This is the third in a three-part series of individual evaluations of the Celtics. This section includes regular starters. Players are graded based on the expectations within their roles.
Jayson Tatum: A
Tatum took another step toward superstardom, and the fact that his five-year contract extension does not start until next year is the primary reason Boston’s future remains bright despite recent turbulence.
With Gordon Hayward’s departure and Kemba Walker’s frequent absences, Tatum received more attention from defenses than ever, and his numbers improved across the board despite all of the traps and double teams. He did not force the issue, though, and averaged a career-high 4.3 assists as his teammates took advantage of the extra space he created for them. He has also emerged as one of Boston’s better defenders — a long, versatile wing with a good grasp of Boston’s concepts.
But he is most lethal as a scorer, and he saved his best for last, reaching the 50-point mark three times over a 29-day span that started on April 30 and ended with his powerful 50-point night in the Celtics’ Game 3 win over the Nets despite the absence of Jaylen Brown. He is still just 23.
Kemba Walker: B
Until a bone bruise sidelined him for the final two games of the Celtics’ opening-round playoff loss to Brooklyn, Walker had mostly made it through this season in good health, allaying at least some concerns about his troublesome left knee.
But it was unclear whether this was a result of a strong recovery, or the fact that the Celtics continued to tread carefully with him. Walker missed the first 11 games of the season as he finished a knee strengthening program, and he sat out the second game of every back-to-back set. The inconsistent appearances may have made it more challenging for Boston’s starters to develop chemistry.
Walker, who turned 31 last month, remains a bit of a defensive liability, but that is nothing new. He averaged 19.3 points and 4.9 assists per game, fine numbers for a clear third option behind Tatum and Brown. The problem is that he is not being paid as a third option, as he still has two seasons remaining on his four-year, $141-million max deal that could considerably affect Boston’s roster flexibility.
Jaylen Brown: A-minus
Brown was a deserving first-time All-Star this season, and while Tatum remains the superior of the two, Brown probably showed more growth on offense. His previously rocky ball handling turned into an asset and his passing improved, helping him average a career-best 3.4 assists, or nearly the total of his previous two seasons combined.
Brown’s free-throw shooting was a considerable weakness earlier in his career. When he shot just 65.8 percent two years ago it was a mental issue, and he seems to have fixed it, connecting on 76.4 percent of his tries this year. The renewed confidence allowed him to attack the rim more aggressively. He also made a career-high 39.7 percent of his 3-pointers, including a blistering 52.6 percent from the left corners. After Brown suffered a season-ending wrist injury, the Celtics missed his defensive physicality mightily in the playoffs.
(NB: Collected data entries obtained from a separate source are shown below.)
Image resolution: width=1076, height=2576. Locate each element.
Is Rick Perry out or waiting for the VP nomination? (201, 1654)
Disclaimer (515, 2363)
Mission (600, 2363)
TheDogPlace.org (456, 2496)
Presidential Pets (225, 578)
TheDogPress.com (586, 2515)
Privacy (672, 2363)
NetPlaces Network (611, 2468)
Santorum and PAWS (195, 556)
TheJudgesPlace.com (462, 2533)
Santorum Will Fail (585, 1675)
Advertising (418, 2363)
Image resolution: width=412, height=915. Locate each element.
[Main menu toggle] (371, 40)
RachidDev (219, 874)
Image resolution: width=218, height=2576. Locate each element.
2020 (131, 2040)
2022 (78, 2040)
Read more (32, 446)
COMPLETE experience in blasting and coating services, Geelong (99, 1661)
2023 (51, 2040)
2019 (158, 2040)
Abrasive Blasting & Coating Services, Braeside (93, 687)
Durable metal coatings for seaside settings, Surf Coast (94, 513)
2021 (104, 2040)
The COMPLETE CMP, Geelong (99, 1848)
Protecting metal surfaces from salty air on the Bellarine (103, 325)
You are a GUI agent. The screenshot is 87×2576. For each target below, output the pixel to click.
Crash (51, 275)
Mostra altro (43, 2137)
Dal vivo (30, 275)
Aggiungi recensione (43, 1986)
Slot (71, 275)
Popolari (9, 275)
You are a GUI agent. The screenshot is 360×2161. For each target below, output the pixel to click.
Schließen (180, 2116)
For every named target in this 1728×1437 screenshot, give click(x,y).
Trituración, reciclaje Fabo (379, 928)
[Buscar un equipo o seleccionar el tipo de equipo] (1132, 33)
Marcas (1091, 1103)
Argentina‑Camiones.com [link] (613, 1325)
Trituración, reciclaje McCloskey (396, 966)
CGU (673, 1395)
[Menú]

Brown and Tatum should now work on playing more effectively off of each other rather than taking turns in isolation. They have a chance to be one of the NBA’s most potent duos for years to come.
Marcus Smart: B
Smart is most known for his defense, but he is one of the more underrated playmakers and floor generals in the NBA, too. This year he led the Celtics with a career-high 5.7 assists per game. At both ends of the court he constantly points at and instructs his teammates to ensure everyone is in the right spots.
But the two-time first-team All-Defense performer can’t be pleased with Boston’s slippage in that area this year. The Celtics’ defense, ranked among the top six in the NBA in each of the last three seasons, fell to 13th. And the numbers when Smart was on the court were in line with the rest of the team’s performance.
Also, after improving his 3-point shooting for three years in a row, Smart’s numbers have fallen in two consecutive seasons, as he finished this year at just 33 percent. Smart will be an unrestricted free agent after next season.
Robert Williams: B
The ascensions of Tatum and Brown have been obvious, so it could be argued that the potential Williams flashed this season was actually the most promising development for the Celtics.
He averaged 3.3 blocks per 36 minutes, tied for the second most in the NBA among players who appeared in at least 50 games. He was such a dangerous lob threat that the Celtics became comfortable throwing the ball anywhere in his vicinity, and most often he completed the task with little difficulty. The third-year big man has evolved into one of Boston’s better passers, too, even if his decision-making could still use some work.
Still, those bursts of promise were overshadowed by another injury-marred campaign. He sat out most of last season because of a hip bone edema, and this year he missed time due to knee, hip, ankle, and toe injuries, as well as a bout with COVID-19. Concerns about his health also limited his playing time when he was available, as he played just 18.9 minutes per contest. Williams is eligible for an extension this summer, and it will be fascinating to see how the two sides approach negotiations given his mixture of potential and injury risk.